Parts of speech & senses

advertising agency · noun
  1. A firm that plans, creates, produces, and runs advertising and marketing campaigns on behalf of client brands, providing capabilities — strategy, creative, media buying — that a brand may not keep in-house. "The brand hired an advertising agency to run its launch."

What an advertising agency does

An advertising agency is an outside firm that brands hire to handle advertising and marketing work — strategy, creative concepts, copy and design, production, and buying the media where ads run. The reason agencies exist is specialization and scale: a brand gets access to senior creative talent, media-buying leverage, and breadth of expertise without employing all of it full-time.

Agencies range from full-service shops that do everything, to specialists — creative agencies, media agencies, digital and performance agencies, PR firms, and growth agencies. The right kind depends on what the brand needs: a brand-building campaign, an always-on performance program, or a specific channel.
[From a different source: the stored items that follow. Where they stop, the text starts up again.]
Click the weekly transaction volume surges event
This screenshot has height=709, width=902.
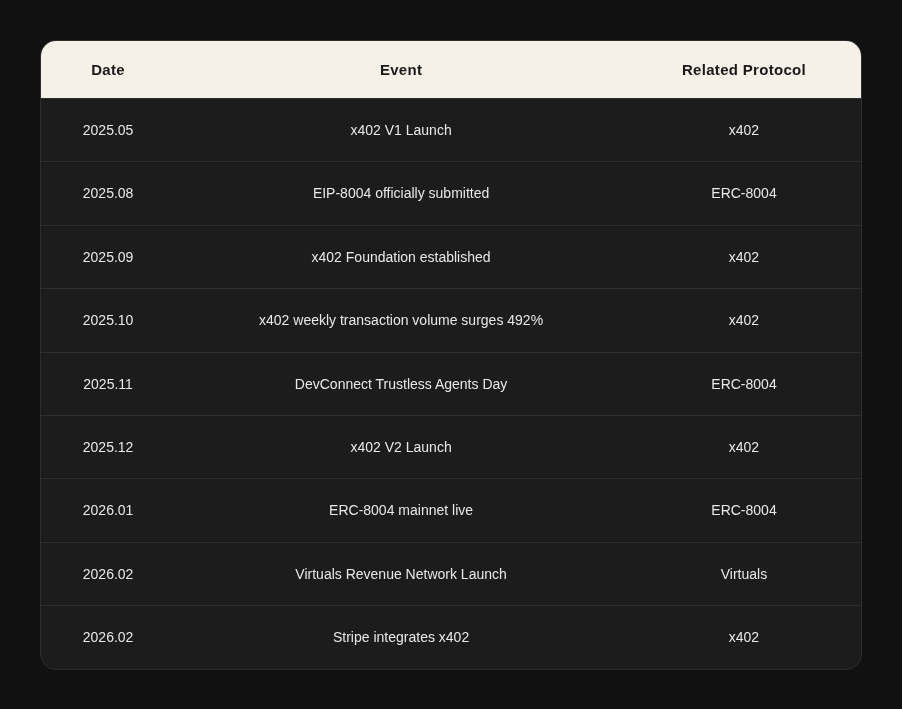coord(401,320)
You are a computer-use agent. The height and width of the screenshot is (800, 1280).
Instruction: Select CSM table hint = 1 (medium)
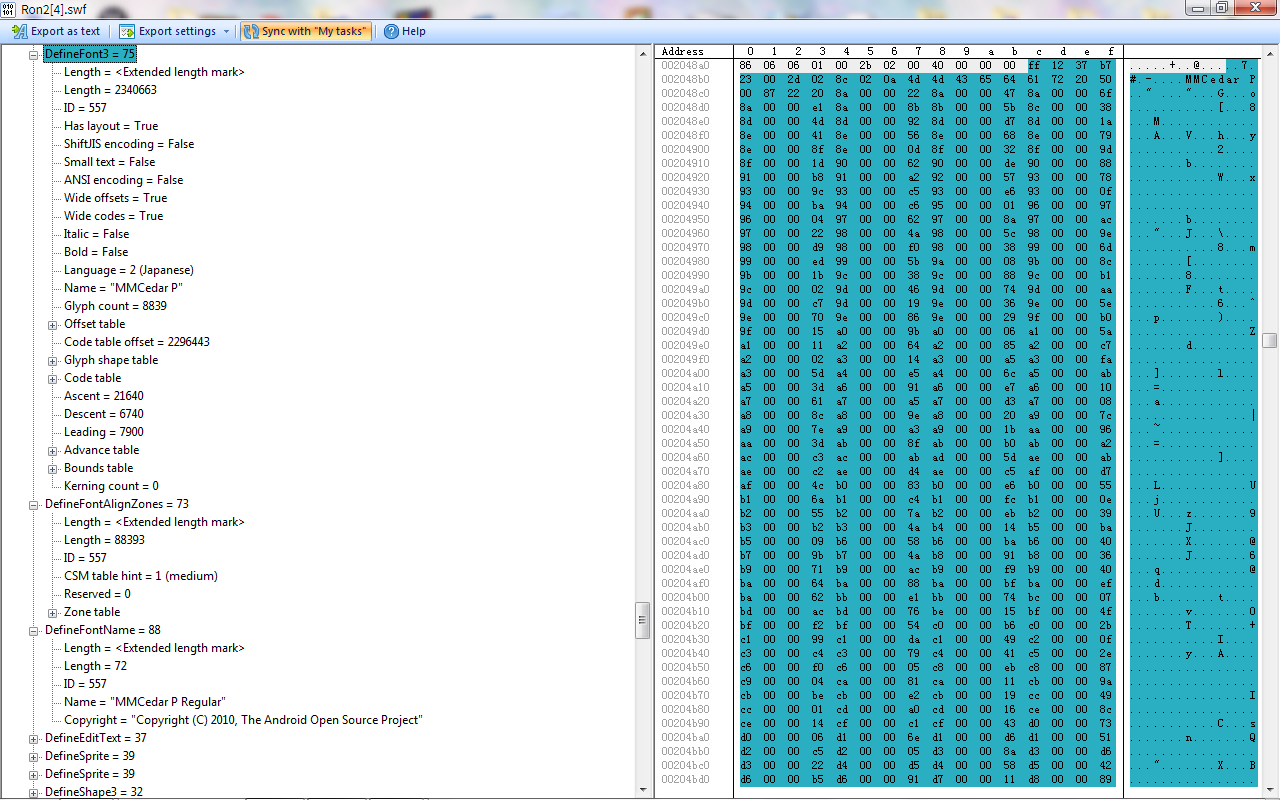point(140,576)
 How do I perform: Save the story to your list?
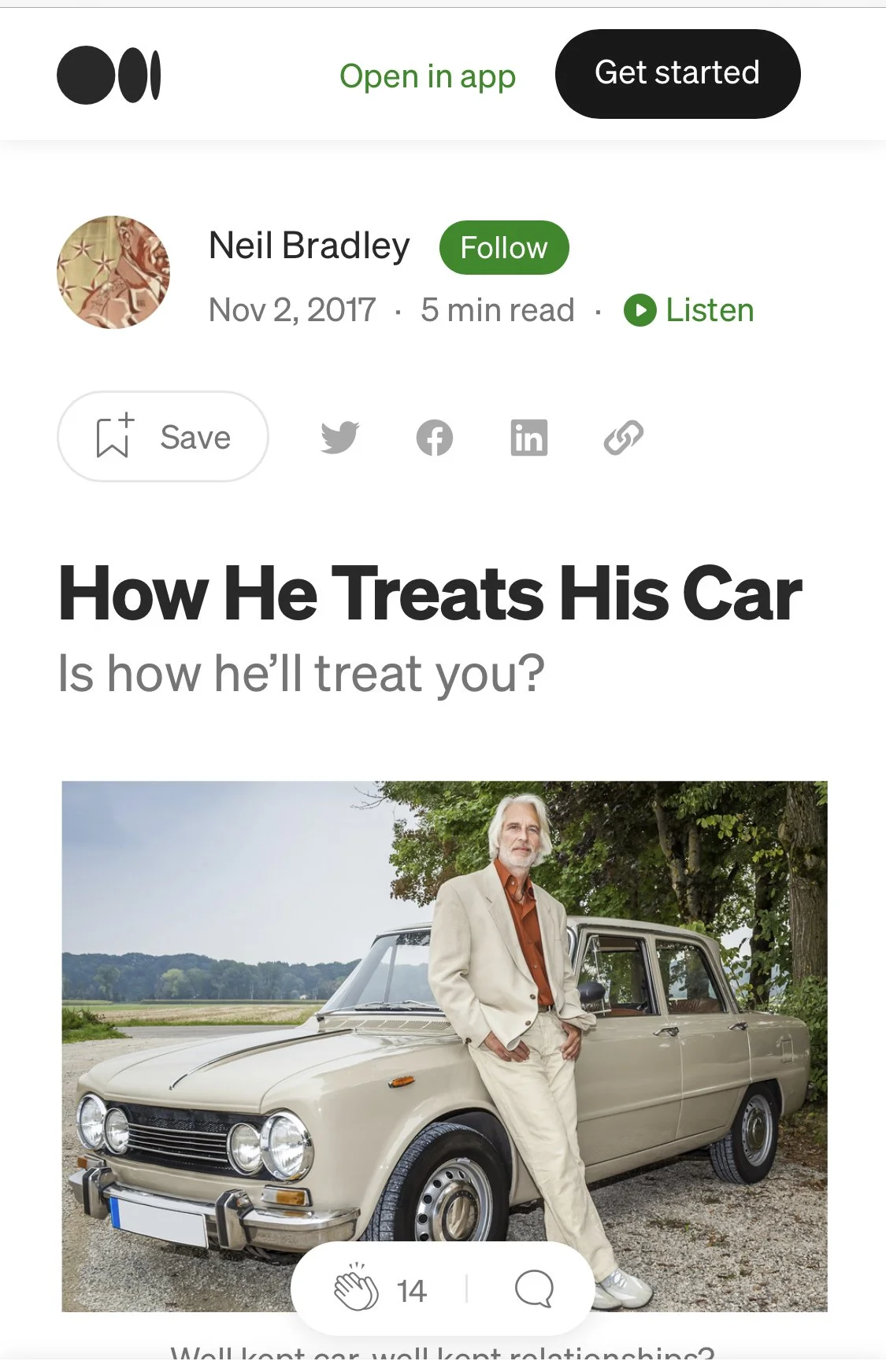pyautogui.click(x=163, y=437)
How agencies work and are paid

The agency-client relationship usually runs on a brief (the brand's goals and constraints), against which the agency develops strategy and creative, then executes and reports. Compensation models vary: monthly retainers, project fees, hourly rates, commission on media spend (the traditional model), or performance-based pay tied to results — increasingly common in growth and performance agencies where outcomes are measurable.

The discipline for a brand is choosing an agency whose incentives align with results, briefing it clearly, and measuring its work against real outcomes rather than activity. The discipline for an agency is doing work that moves the client's business, not just work that wins awards — the two overlap less often than the industry likes to admit.

In-house vs. agency

Brands constantly weigh keeping marketing in-house against hiring an agency. In-house teams know the brand intimately and move fast; agencies bring outside perspective, specialist depth, and flexible scale. Many brands run a hybrid — an in-house core for always-on work plus agencies for campaigns, specialist channels, or surge capacity.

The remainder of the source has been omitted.